> [Task details] Repeat every entry word for word, skipping the pictures.

> [Records to process]
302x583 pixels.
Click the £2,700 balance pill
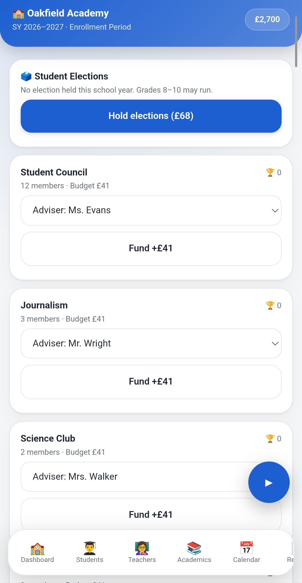[x=267, y=20]
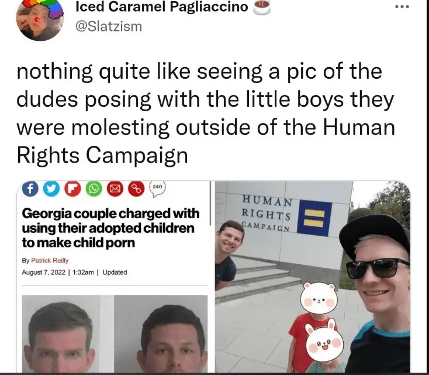The height and width of the screenshot is (375, 429).
Task: Open the Human Rights Campaign photo
Action: click(x=313, y=277)
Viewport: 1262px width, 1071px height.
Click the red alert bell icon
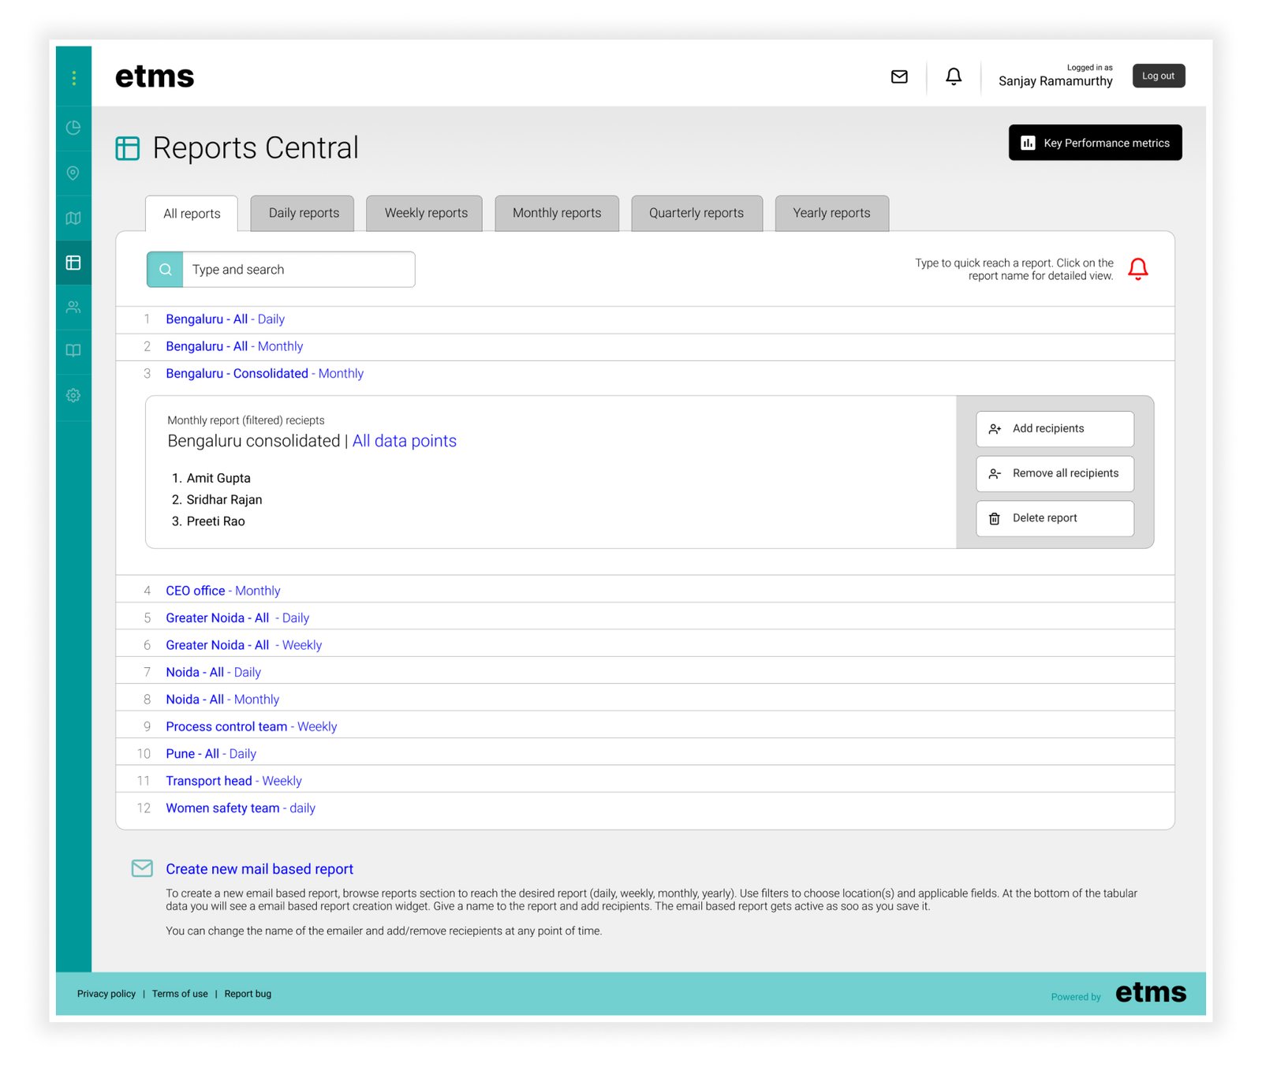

> [Solution for this task]
302x583 pixels.
Click the £2,700 balance pill
[x=267, y=20]
The height and width of the screenshot is (375, 429).
Task: Open the Human Rights Campaign photo
Action: click(x=313, y=277)
Viewport: 1262px width, 1071px height.
Click the red alert bell icon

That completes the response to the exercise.